KMT wants to sue Chen for libel

ACCUSATIONS The Chinese Nationalist Party wants to take the president to court for claiming that it has been accepting secret aid from across the Strait

By Huang Tai-lin  /  STAFF REPORTER , WITH CNA

The Chinese Nationalist Party (KMT) yesterday said that the party would file charges against President Chen Shui-bian (陳水扁) next May for slander.

Chen told The Washington Post last week that both the KMT and its political ally, the People First Party (PFP), have been receiving "clandestine assistance" from Beijing, which does not want to see Chen get re-elected in the presidential election next March.

"We will take legal action against Chen for his slanderous remarks against the party," said KMT spokesman Alex Tsai (蔡正元) at a press conference held to address the issue.

KMT Chairman Lien Chan (連戰) and his PFP counterpart James Soong (宋楚瑜) are on a joint ticket challenging Chen's re-election bid.

Claiming that Chen's remarks were a calumny against the party, Tsai said that "starting from today, the party will set up a legal panel which will, day by day, record all Mr.

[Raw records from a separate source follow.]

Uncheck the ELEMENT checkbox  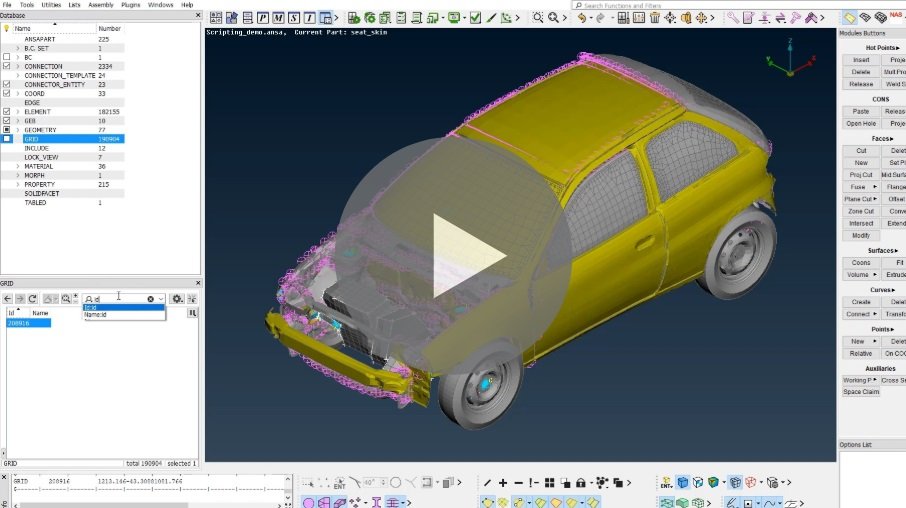[7, 112]
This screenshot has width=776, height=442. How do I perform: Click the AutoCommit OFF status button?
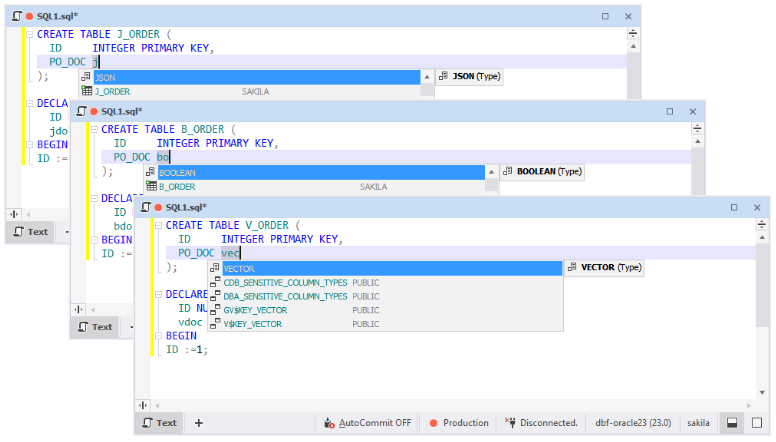(367, 423)
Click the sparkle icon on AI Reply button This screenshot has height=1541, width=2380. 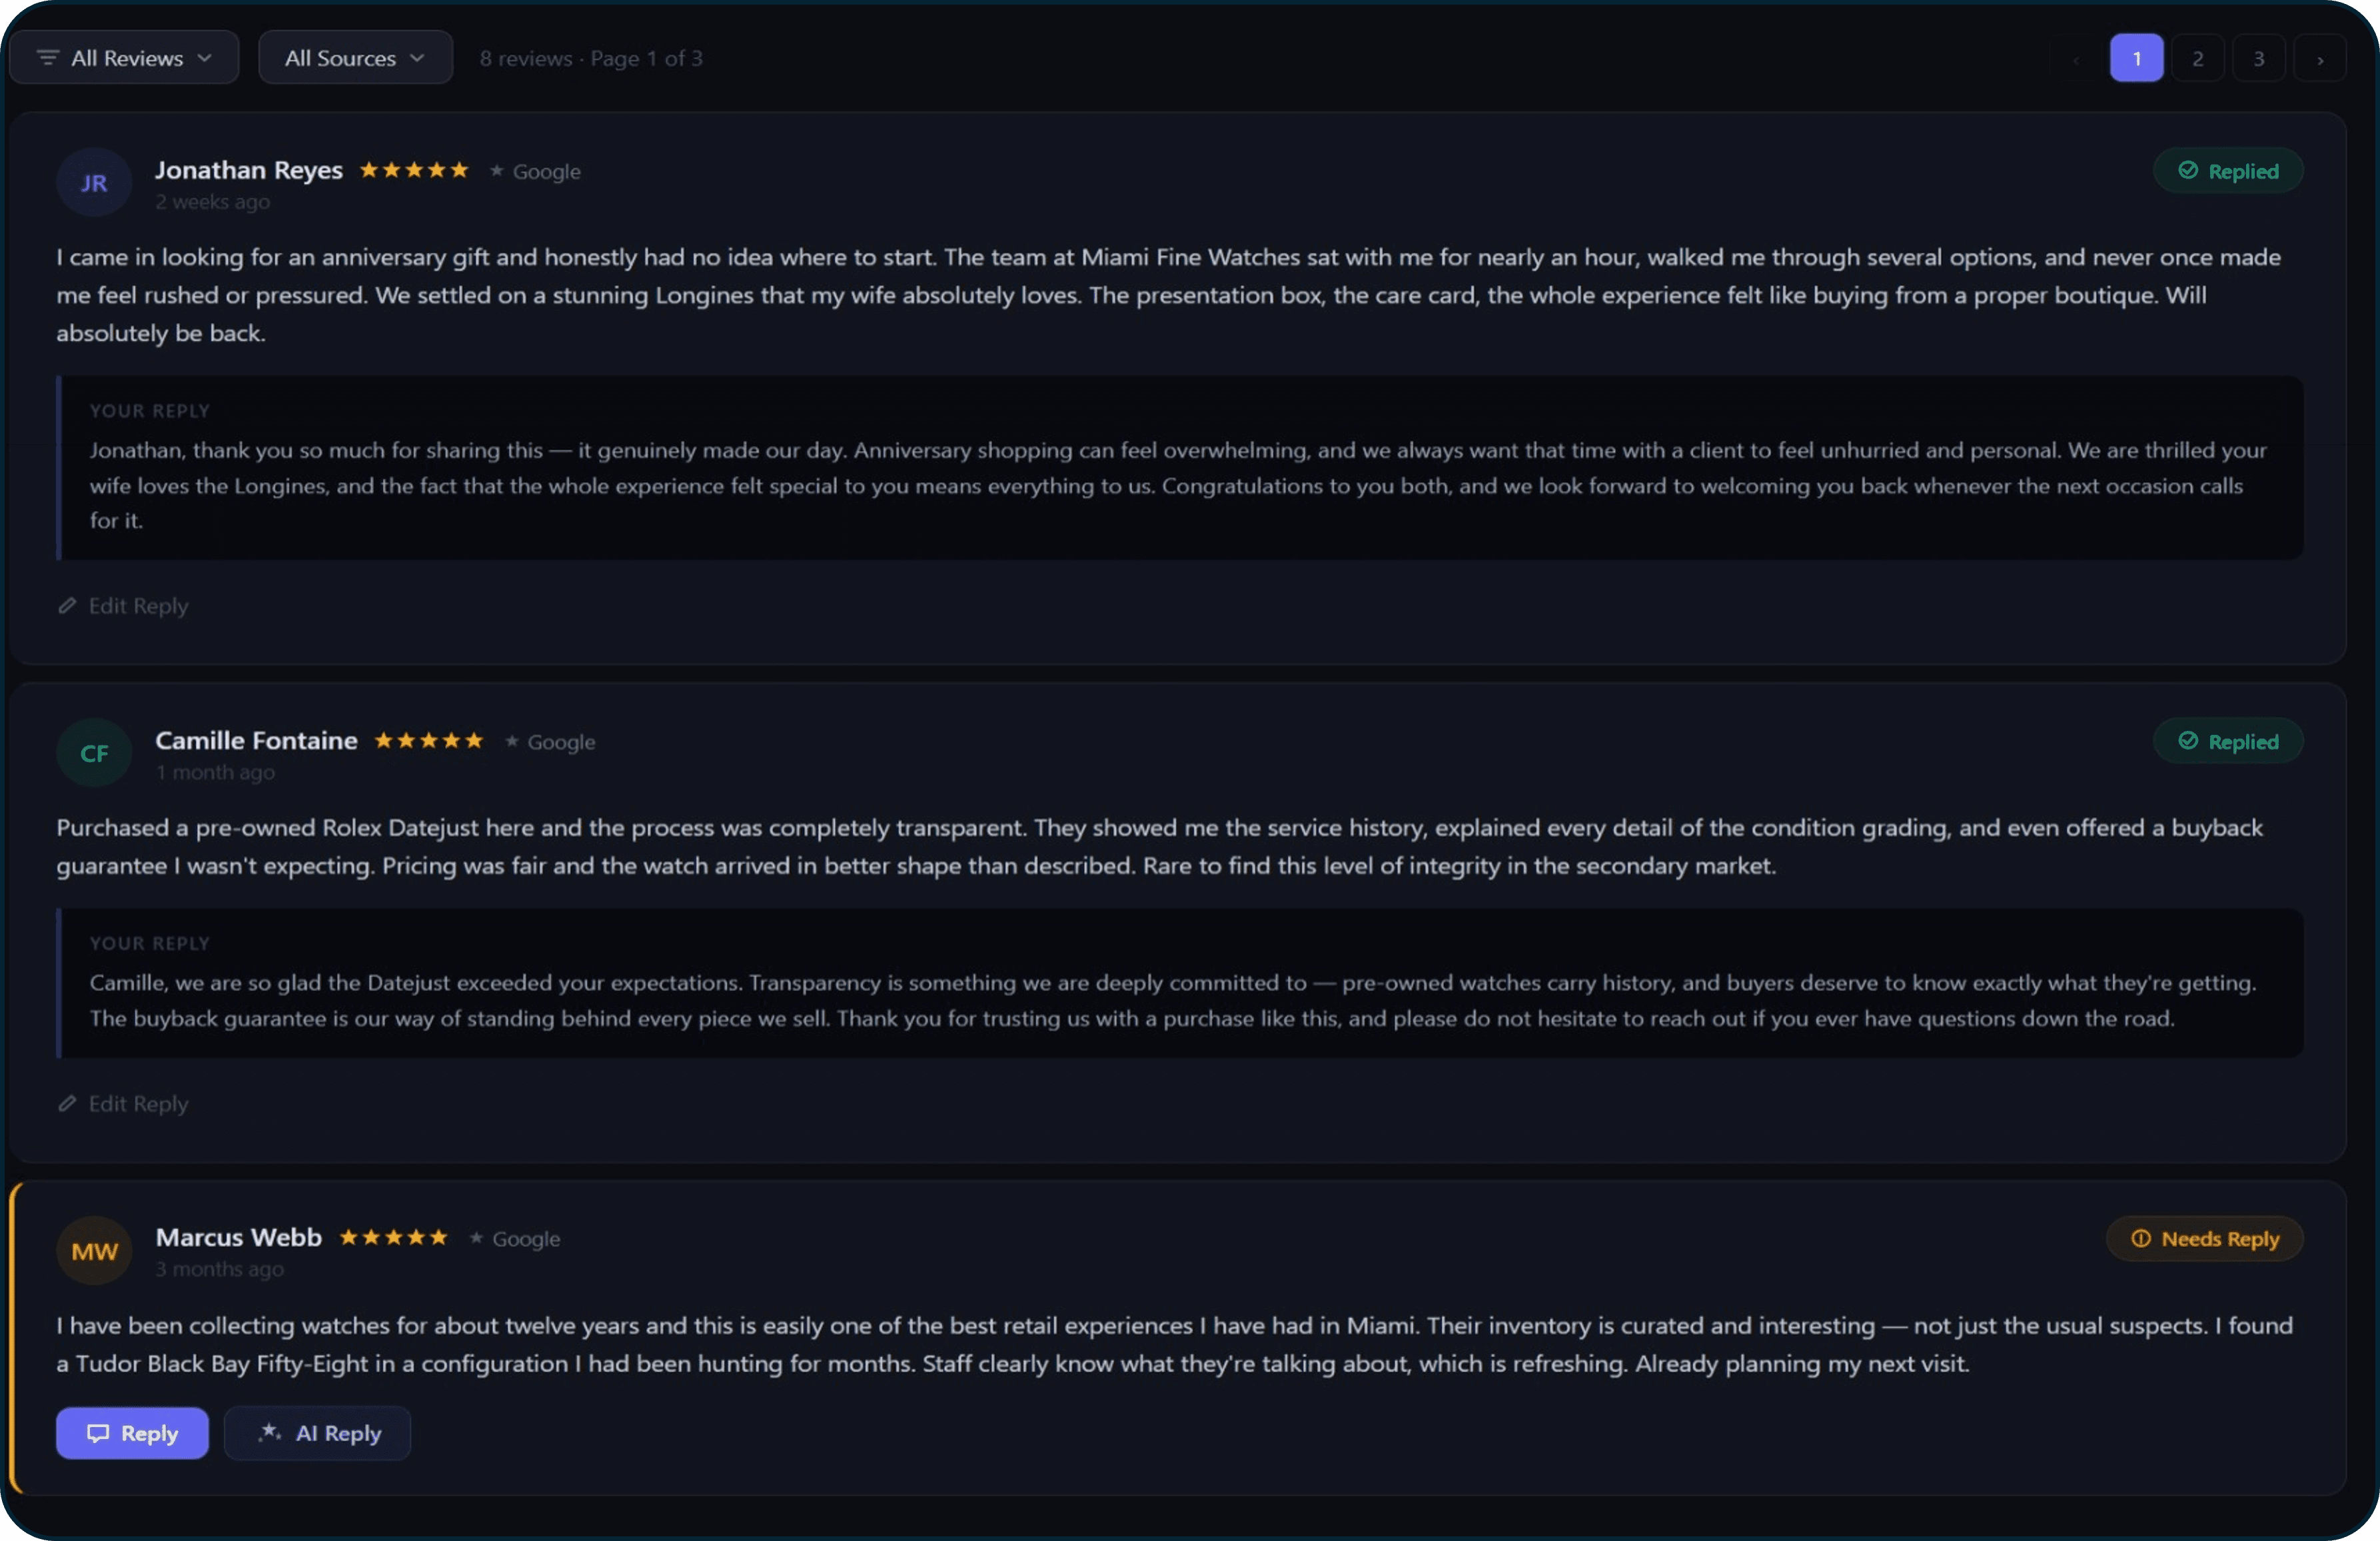(270, 1433)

Chen Shui-bian's inappropriate and illegal remarks."

"We will then gather them all and press charges [against Chen] on May 20 next year," he said.

May 20, 2004, will be the inauguration day for the nation's 11th president. Since the president enjoys executive immunity from prosecution during his term of office, the KMT has to wait until that term ends.

Tsai was also assuming that the pro-China parties would defeat Chen's re-election bid next March.

Meanwhile, Tsai Chao-ming (蔡朝明), director of the National Security Bureau, yesterday was quoted as saying no evidence has been found to prove that the "pan-blue alliance" has received secret assistance from Beijing.

"So far the government has not found any precise or explicit evidence proving that Beijing has been assisting the pan-blue alliance for any purpose," the bureau director was quoted by PFP Legislator Lu Hsiu-yen (盧秀燕) as saying in a closed-door meeting at the Legislative Yuan's National Defense Committee.

Tsai Chao-ming made the remarks in response to questions raised by opposition lawmakers.

According to Lu, the director was also asked by opposition legislators whether DPP Legislator Chen Chung-hsin (陳忠信), who is the convener of the National Defense Committee, is an "emissary" across the Taiwan Strait as he travels to and from China frequently.

The opposition lawmakers also asked him whether there was any truth to recent reports that some China-based Taiwanese business people have been "controlled" in one way or another by Beijing to be used as "political tools."

The bureau director described the allegations as "electioneering rhetoric."

Two years ago US academic Bonnie Glaser riled the KMT when she wrote in an academic paper "Scores of KMT delegations visiting China in the past year have urged Beijing to avoid opening a dialogue with Chen that might strengthen [Chen's] position and increase his chances of re-election, Chinese analysts say. Instead, the KMT urges Chinese leaders to await the return of their party to power, promising that the KMT will pursue a cross-strait policy that is more amenable to Beijing."